> **Your goal**:
Whenever a line in the data below includes the string "Business", copy it out.

> **Collected data**:
'''

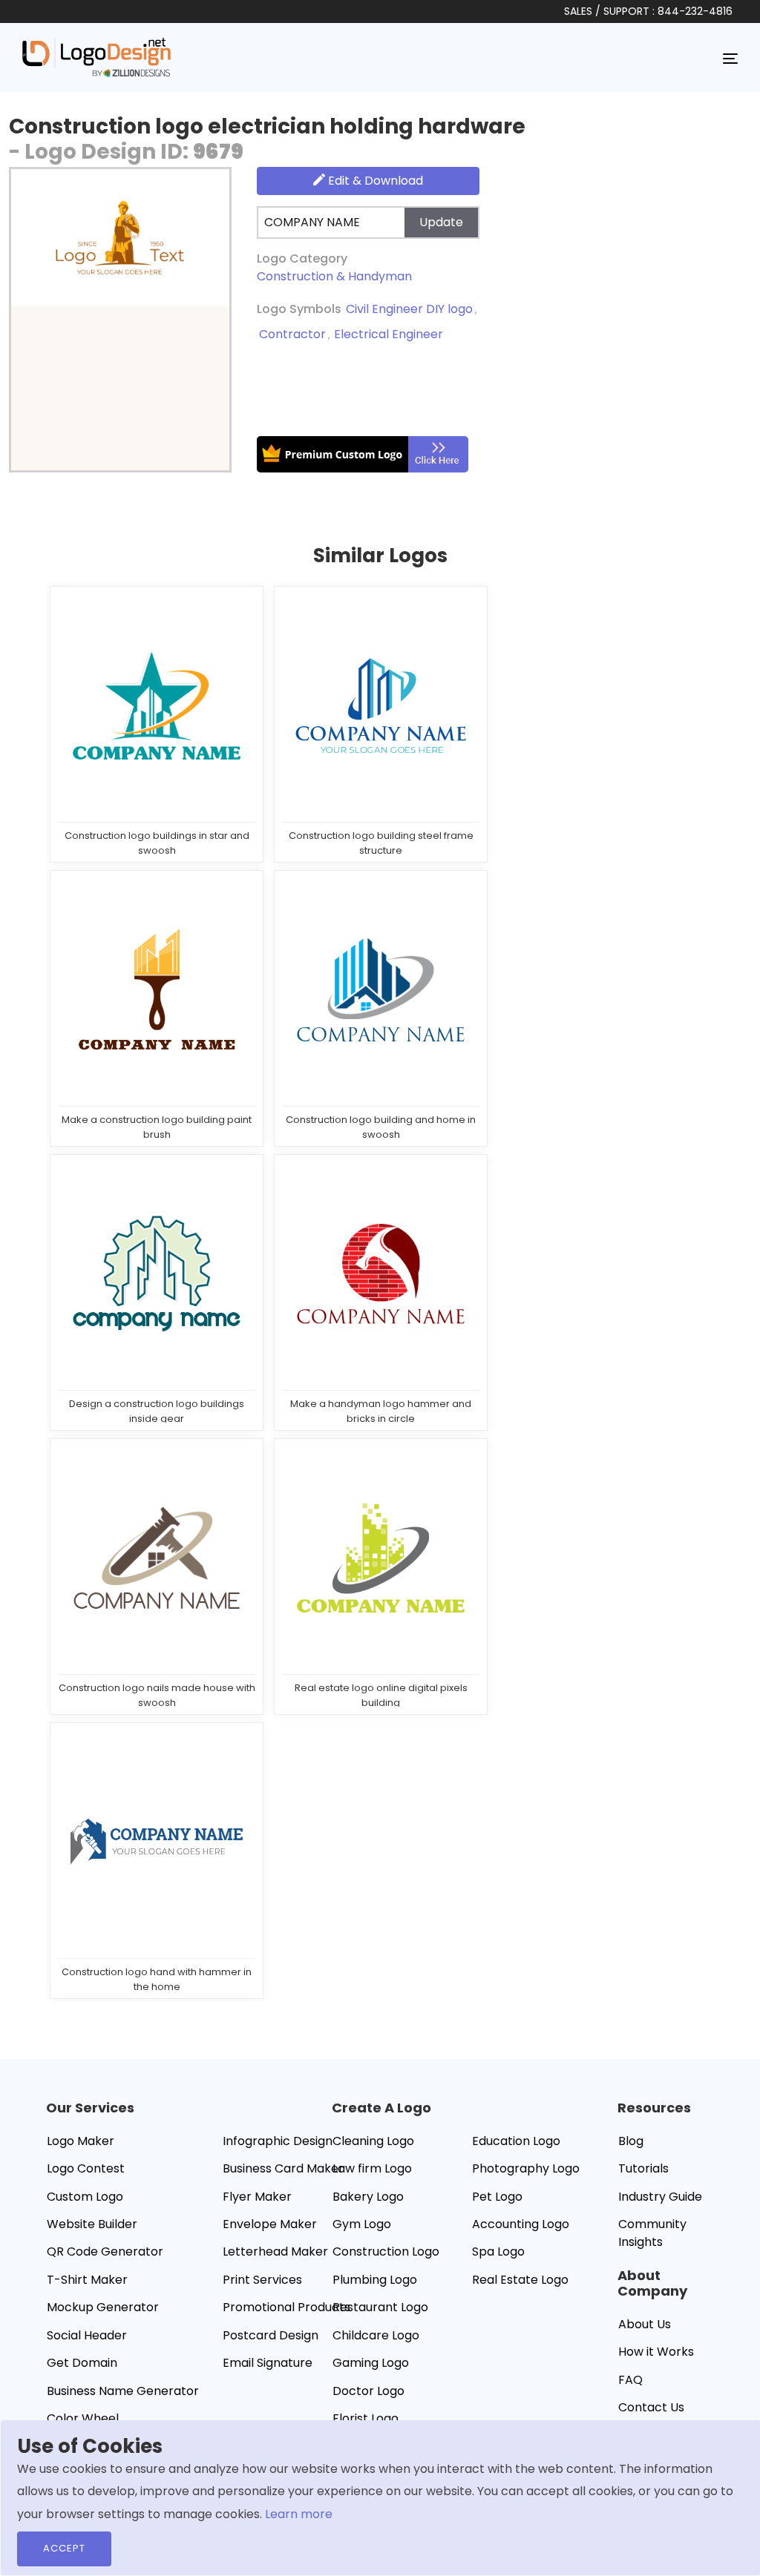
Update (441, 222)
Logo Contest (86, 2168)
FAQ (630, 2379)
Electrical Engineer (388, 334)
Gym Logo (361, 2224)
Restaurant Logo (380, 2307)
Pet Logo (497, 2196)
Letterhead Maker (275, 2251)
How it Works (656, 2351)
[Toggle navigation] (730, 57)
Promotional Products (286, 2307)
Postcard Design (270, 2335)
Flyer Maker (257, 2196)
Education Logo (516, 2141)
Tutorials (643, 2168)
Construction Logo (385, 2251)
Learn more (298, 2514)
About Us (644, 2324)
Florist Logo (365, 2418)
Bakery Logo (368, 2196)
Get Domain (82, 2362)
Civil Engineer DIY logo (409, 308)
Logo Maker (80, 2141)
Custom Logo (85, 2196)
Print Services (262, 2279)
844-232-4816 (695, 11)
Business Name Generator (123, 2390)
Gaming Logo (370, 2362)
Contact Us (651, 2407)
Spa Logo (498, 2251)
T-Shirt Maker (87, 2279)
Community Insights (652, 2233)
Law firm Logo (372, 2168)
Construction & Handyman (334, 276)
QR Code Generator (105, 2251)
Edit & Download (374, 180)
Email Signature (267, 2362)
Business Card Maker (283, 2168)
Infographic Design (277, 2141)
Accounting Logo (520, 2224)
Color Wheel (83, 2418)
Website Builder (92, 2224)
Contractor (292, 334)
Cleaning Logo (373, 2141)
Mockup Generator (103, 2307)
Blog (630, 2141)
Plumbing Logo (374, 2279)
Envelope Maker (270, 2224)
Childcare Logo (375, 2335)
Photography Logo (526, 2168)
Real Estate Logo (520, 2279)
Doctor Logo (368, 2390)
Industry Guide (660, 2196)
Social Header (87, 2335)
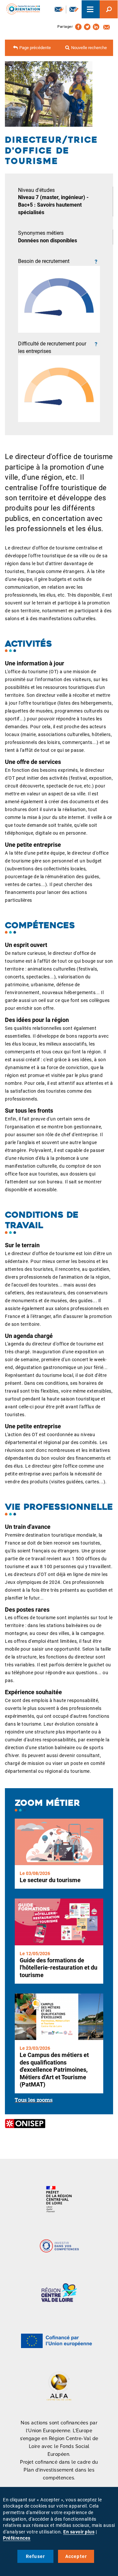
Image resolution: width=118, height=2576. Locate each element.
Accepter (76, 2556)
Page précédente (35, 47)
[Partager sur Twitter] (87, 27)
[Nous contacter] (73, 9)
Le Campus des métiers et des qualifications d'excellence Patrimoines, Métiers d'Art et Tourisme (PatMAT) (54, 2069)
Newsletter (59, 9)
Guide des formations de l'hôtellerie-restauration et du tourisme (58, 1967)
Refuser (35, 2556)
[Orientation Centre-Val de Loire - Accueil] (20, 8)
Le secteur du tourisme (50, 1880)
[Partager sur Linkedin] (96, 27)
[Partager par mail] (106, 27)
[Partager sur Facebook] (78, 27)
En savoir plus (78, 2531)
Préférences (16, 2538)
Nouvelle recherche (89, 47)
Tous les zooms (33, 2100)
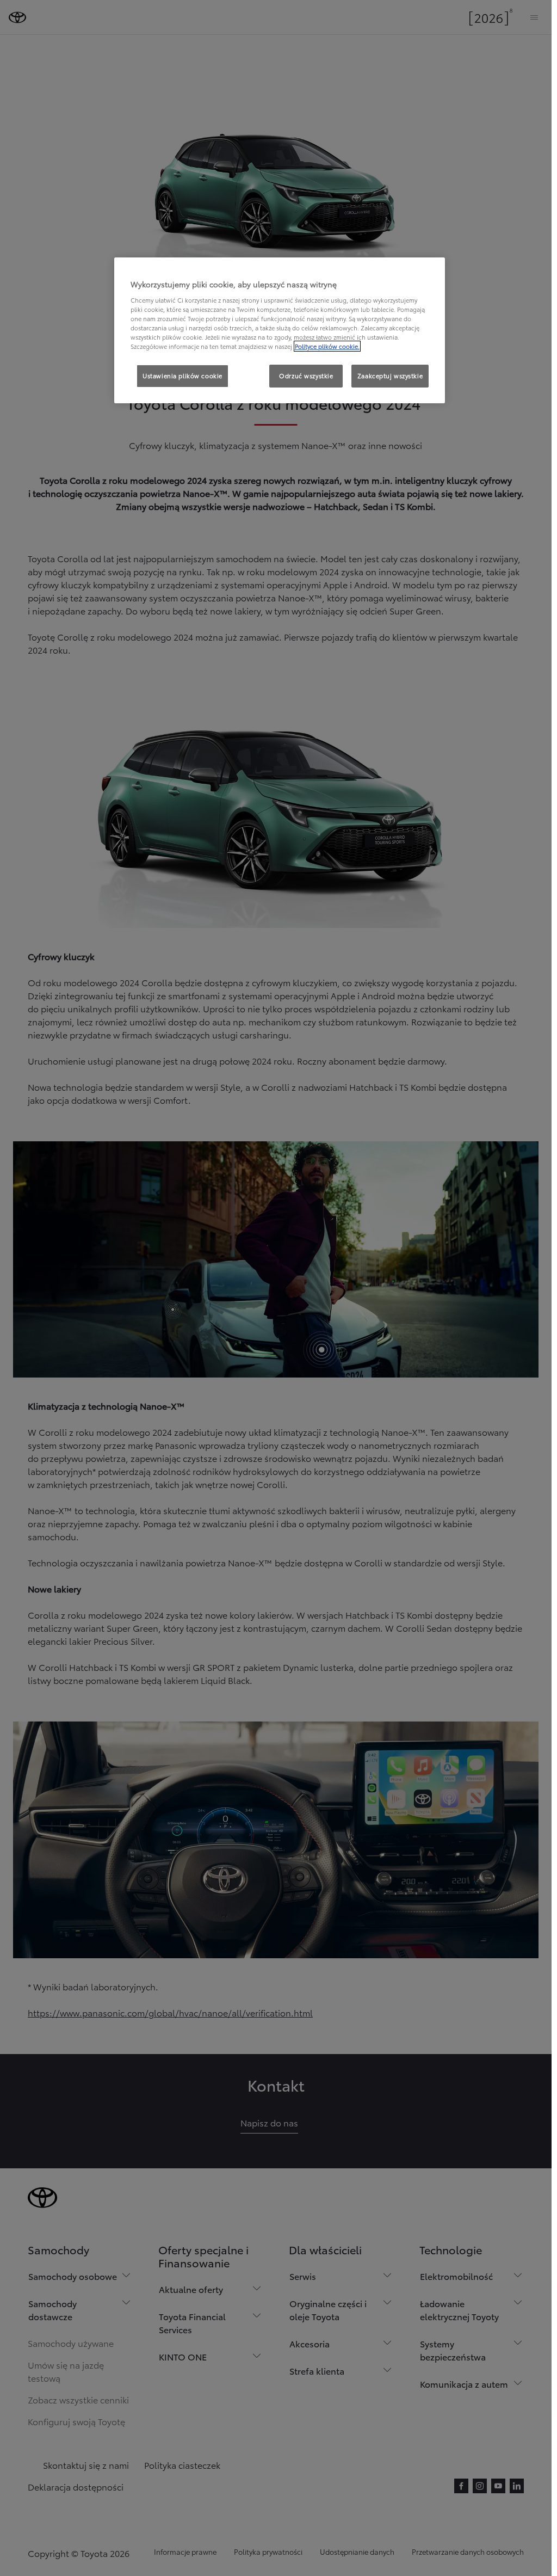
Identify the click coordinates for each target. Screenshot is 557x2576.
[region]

'''

> **Reply to the exercise**:
Business Name Generator (123, 2390)
Business Card Maker (283, 2168)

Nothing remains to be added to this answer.